Batch text generation with NLP models

cdparks · January 29, 2020, 1:13am

I am working on a project that requires large amounts of text generation. I found the predict function too slow, and worked on code to do this in batches this afternoon. I wanted to share this with the community, in hopes it may be helpful. Please point out any bugs you find! I haven’t done extensive tests to confirm this produces the same distribution as Jeremy’s predict, but early checks look good.

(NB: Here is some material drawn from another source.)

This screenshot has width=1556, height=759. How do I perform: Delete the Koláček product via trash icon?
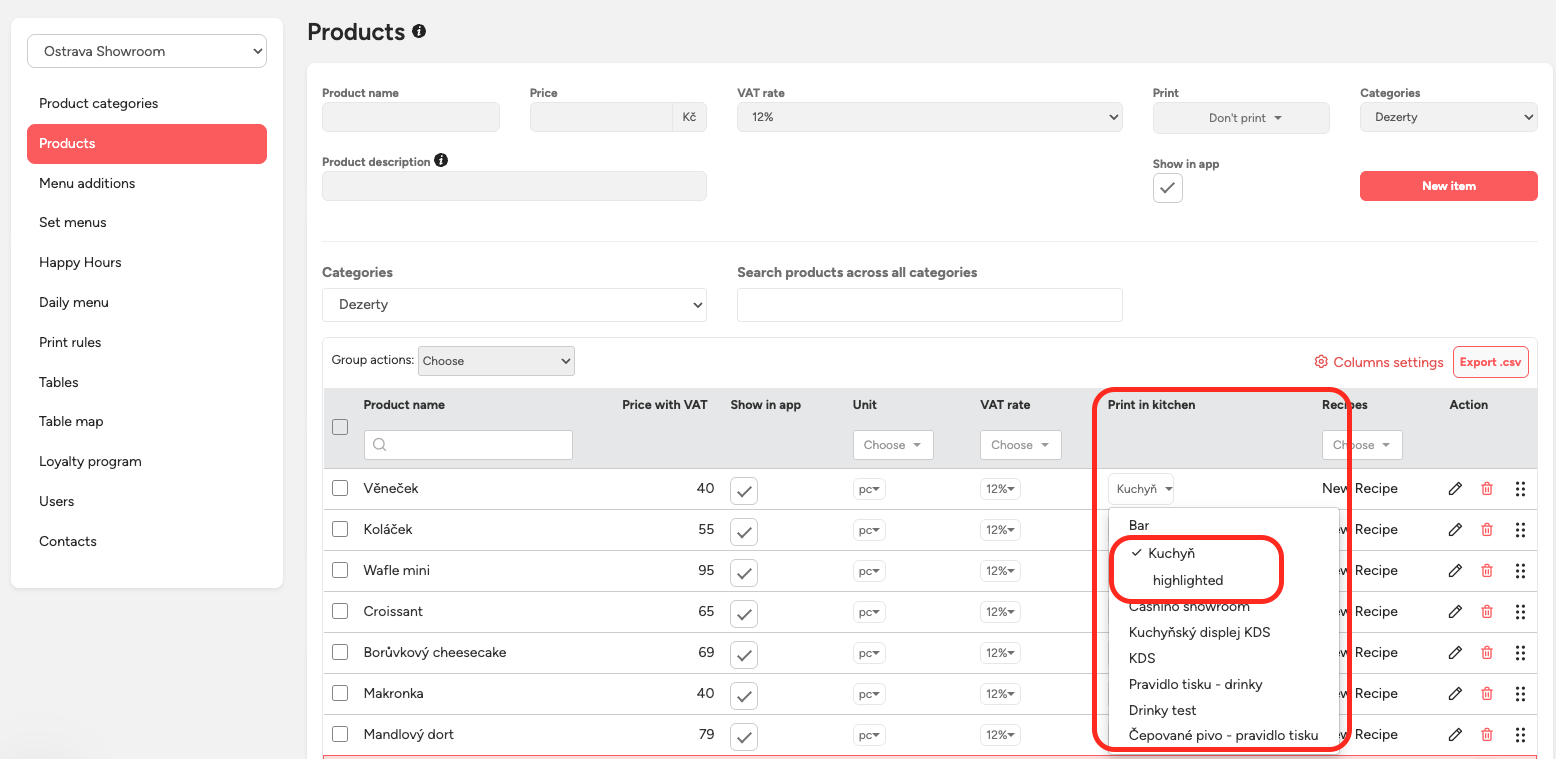point(1487,530)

#—generate 64 independent articles of text

batch_sample=64
seqs_gen = ['']*batch_sample
mask = [1] *batch_sample
#---my GO character is GO. Need to find the corresponding int
go_int = learner.data.train_ds.vocab.stoi['GO']
xb = np.array( [go_int]*batch_sample )
yb = np.array( [go_int]*batch_sample )
xb = torch.from_numpy(xb).to(device='cuda').unsqueeze(1)

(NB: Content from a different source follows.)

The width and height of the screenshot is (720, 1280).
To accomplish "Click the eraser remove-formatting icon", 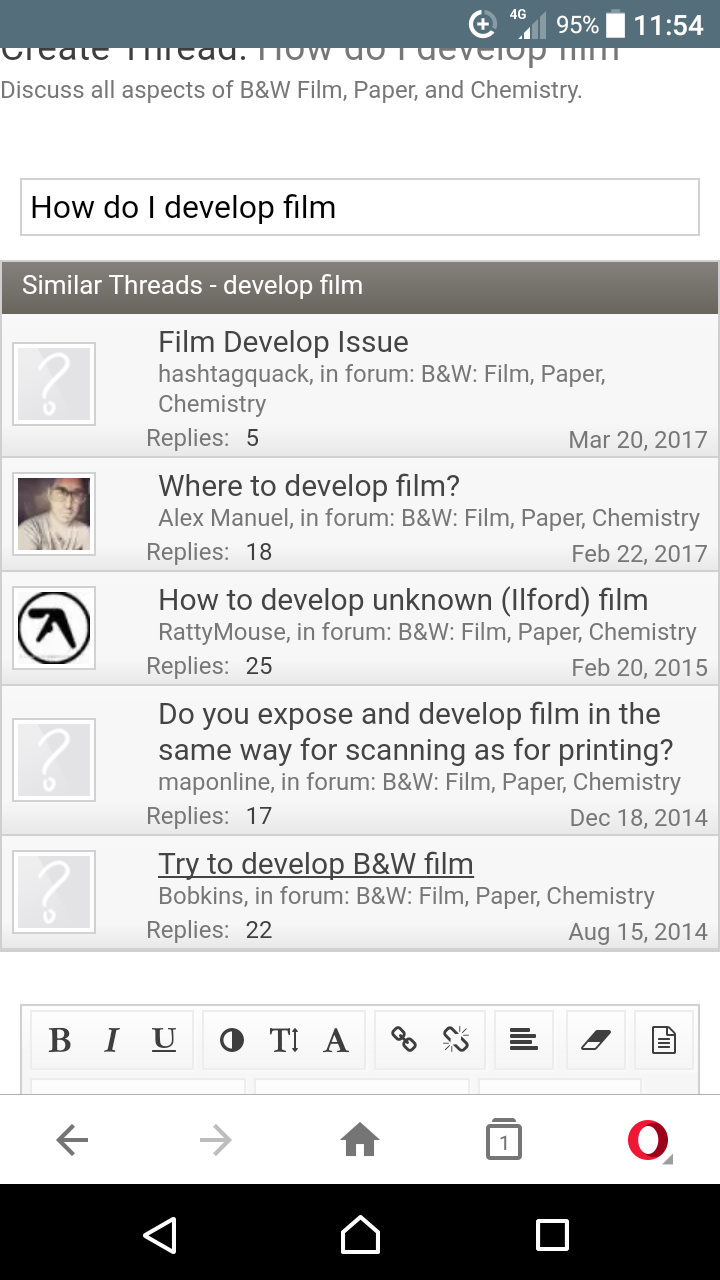I will 595,1041.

yb = torch.from_numpy(yb).to(device='cuda').unsqueeze(1)
#--- want to generate text that is max 600 words long
for i in range(0, 600):
    print(i)
    preds=learner.pred_batch( batch=(xb,yb) )
    preds = preds[:,-1,:]
    preds = preds.squeeze()
    m = torch.distributions.Multinomial(probs=preds)
    actions = m.sample()
    idx = actions.nonzero()[:,1]
    for i in range(0, idx.size()[0] ):
        ints = idx[i].item()
        letter = learner.data.train_ds.x.vocab.itos[ints]

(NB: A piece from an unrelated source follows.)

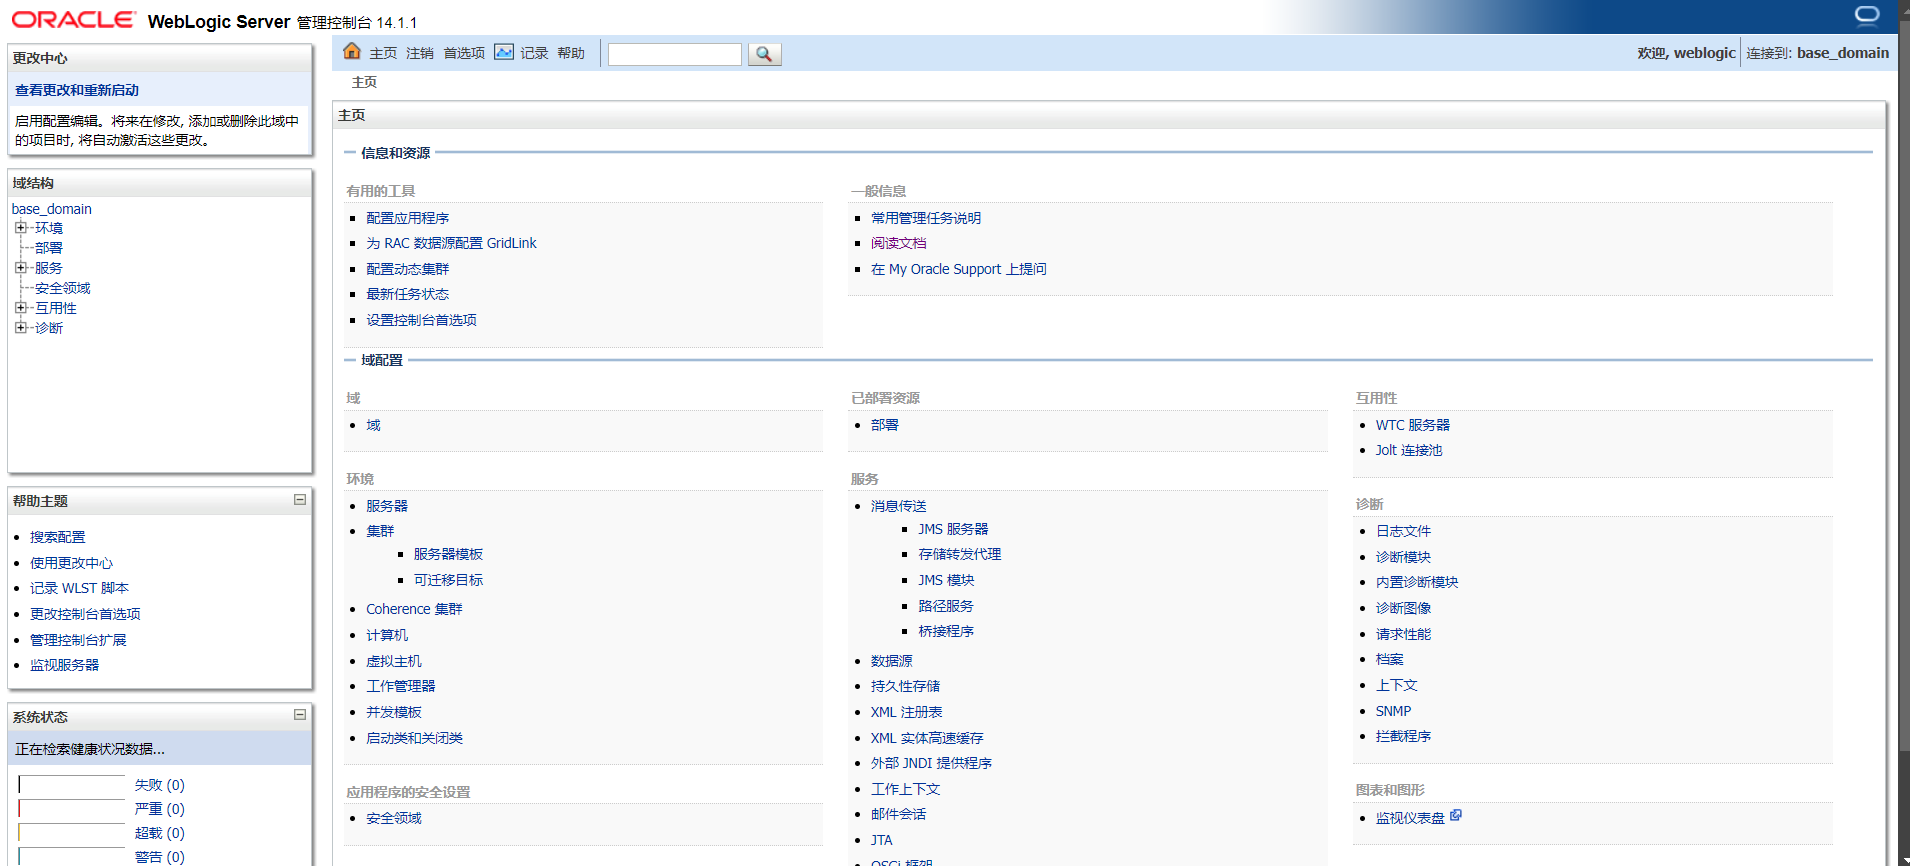Click the 失败 (0) status bar
Viewport: 1910px width, 866px height.
point(72,785)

        if( letter != 'xxpad' and letter != 'GO' and letter != 'END' and letter != 'xxfake' and mask[i] == 1):
            seqs_gen[i] = seqs_gen[i] + letter
        elif( letter == 'END'):
            #---use mask to not append further
            mask[i] = 0
            print('we have ended text')
    idx = idx.unsqueeze(1)
    idx = idx.to(device='cuda')
    xb  = torch.cat( (xb,idx), 1)
    yb  = torch.cat( (yb,idx), 1)